In between were odds and ends that warmed our hearts and made us smile -- the Thousand Oaks High School senior who collects running shoes for the homeless; the 77-year-old grandmother who graduated as valedictorian of Oxnard High School decades after being denied the opportunity by the barbed wire of a Japanese internment camp.

"We look back not in anger," Yoshie Fujita Hagiya said on graduation day, "but with gratitude for all the unexpected joys."

From Ojai to Ormond Beach, environmentalists and others hammered out major deals to preserve farmland, open space and wetlands.

The county Board of Supervisors in January backed creation of a land conservation district aimed at buying undeveloped property for permanent preservation.

That was followed by the Coastal Conservancy moving to buy 265 acres in south Oxnard as the heart of a vast wetlands preserve and the Ojai Valley Land Conservancy campaigning to buy with state money the largest private landholding in that bucolic area.

Growing Pains

Preservation efforts shifted to the ballot box in November, as slow-growth activists battled landowners and developers over the future of thousands of acres of scrub-covered canyons and hillsides in Ventura, Santa Paula and Simi Valley.

In a split decision on urban sprawl, voters in Ventura and Santa Paula rejected by wide margins measures to build thousands of new homes. But in Simi Valley, slow-growth advocates lost a bid to further restrict development.

The year's last land-use battle erupted over the future of Ahmanson Ranch.

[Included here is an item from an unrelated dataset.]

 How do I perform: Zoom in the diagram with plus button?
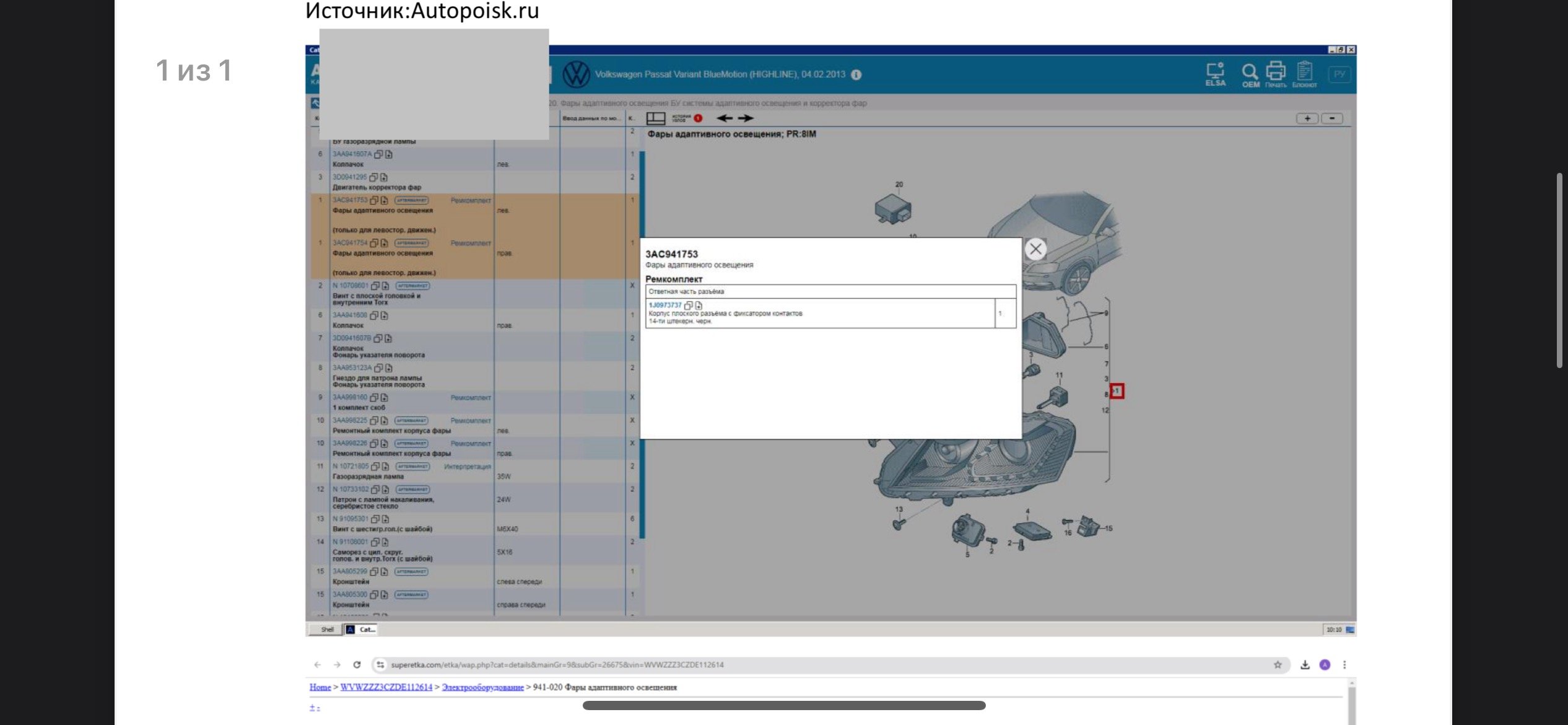click(x=1307, y=118)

After three days of hearings, the Board of Supervisors last month voted to certify a second environmental study of the 3,050-home project near Calabasas.

The cities of Los Angeles and Calabasas are expected to file lawsuits seeking to overturn the approval.

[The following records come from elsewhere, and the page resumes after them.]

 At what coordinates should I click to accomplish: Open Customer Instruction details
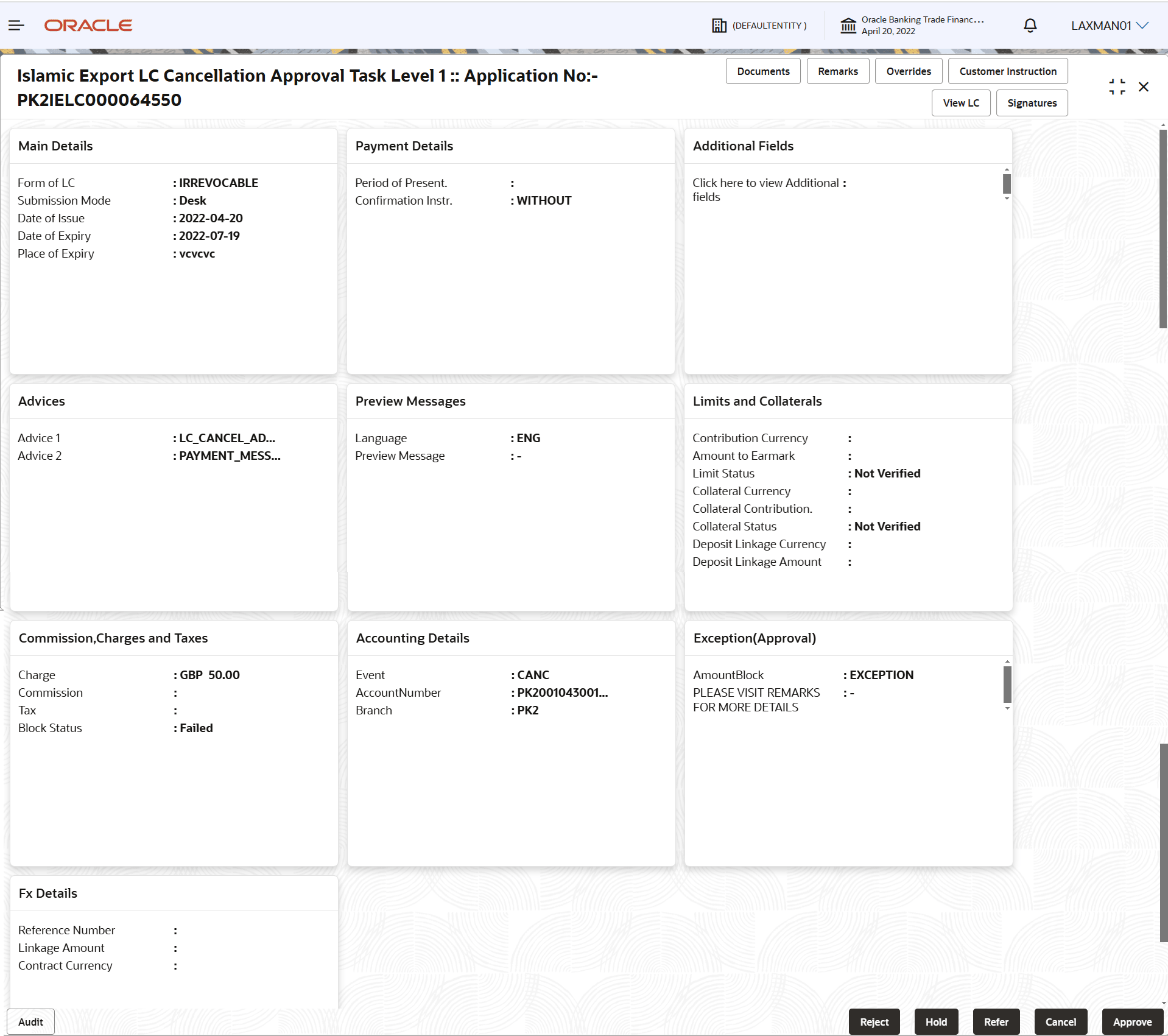[1007, 71]
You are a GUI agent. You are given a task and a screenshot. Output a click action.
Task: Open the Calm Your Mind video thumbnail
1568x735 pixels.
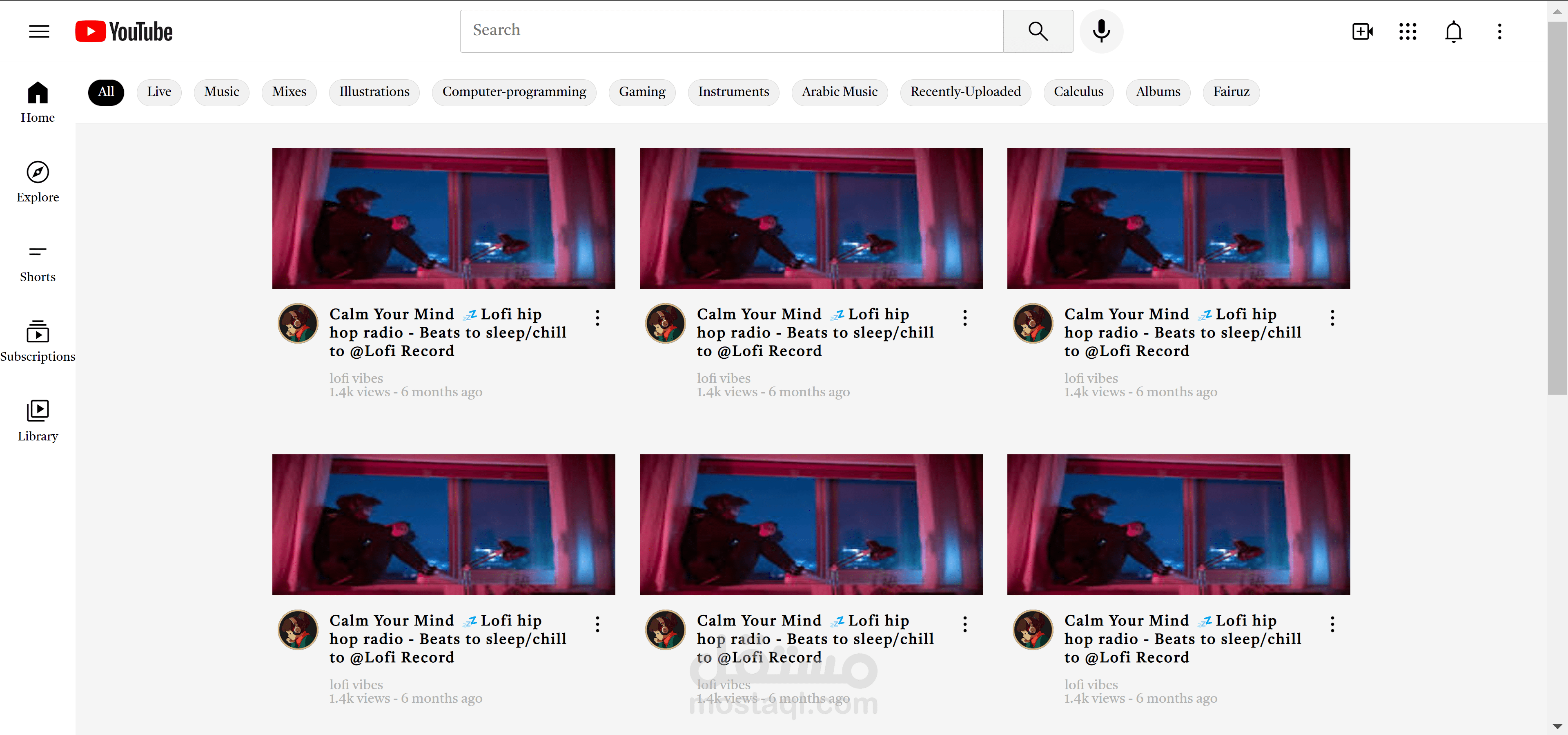tap(444, 218)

It was a year of swooping emotions for the program to pluck the California condor from the brink of extinction.

Against a panorama of plunging valleys, the last California condor captured in the wild was released in the spring off a remote cliff in Los Padres National Forest.

It was the beginning of what U.S. Forest Service officials had hoped would be a triumphant year, a hope bolstered a month later when for the first time in 18 years a pair of condors laid, brooded and hatched an egg in the wild.

That chick was followed by the hatching of two others. But all three died in October, dealing a blow to the effort.

More chaos reigned in the wild.

Tim Setnicka, the hard-charging, controversial superintendent of Channel Islands National Park, was transferred in October after more than five years on the job.

His was the first of a series of high-profile changes that included removal of Barry Hammitt as executive director of the county's largest government employee union and the resignation of Roger Gibbs from his job as chief executive of the Ventura County Fairgrounds.

Gibbs' resignation came about a month after he was placed on paid leave without public explanation.

"I've enjoyed being here," Gibbs said upon his departure. "It's the best fair in the state."

Law and Order

The year ushered in a new era in law enforcement with the election of veteran prosecutor Greg Totten as district attorney in the first contested race for the office in 24 years.

Totten, who was chief assistant district attorney, filled the vacancy left by the retirement of his boss, Dist. Atty. Michael D. Bradbury.

In other matters, national Hells Angels leader George Christie Jr. was sentenced in April to three years probation for conspiring to sell drugs, capping the longest and most expensive criminal case in county history.

Months later, Christie and seven other Hells Angels who were denied entry to the Ventura County Fair because of their biker attire filed legal claims accusing fair organizers of violating their civil rights.

Port Hueneme resident Narinder Virk was convicted in July on two counts of attempted murder after a jury concluded that she tried to drown her children. And 85-year-old Ernest Heyneman of Simi Valley was ordered to turn in his library card after pleading no contest to charges of stealing more than 3,500 books and videos.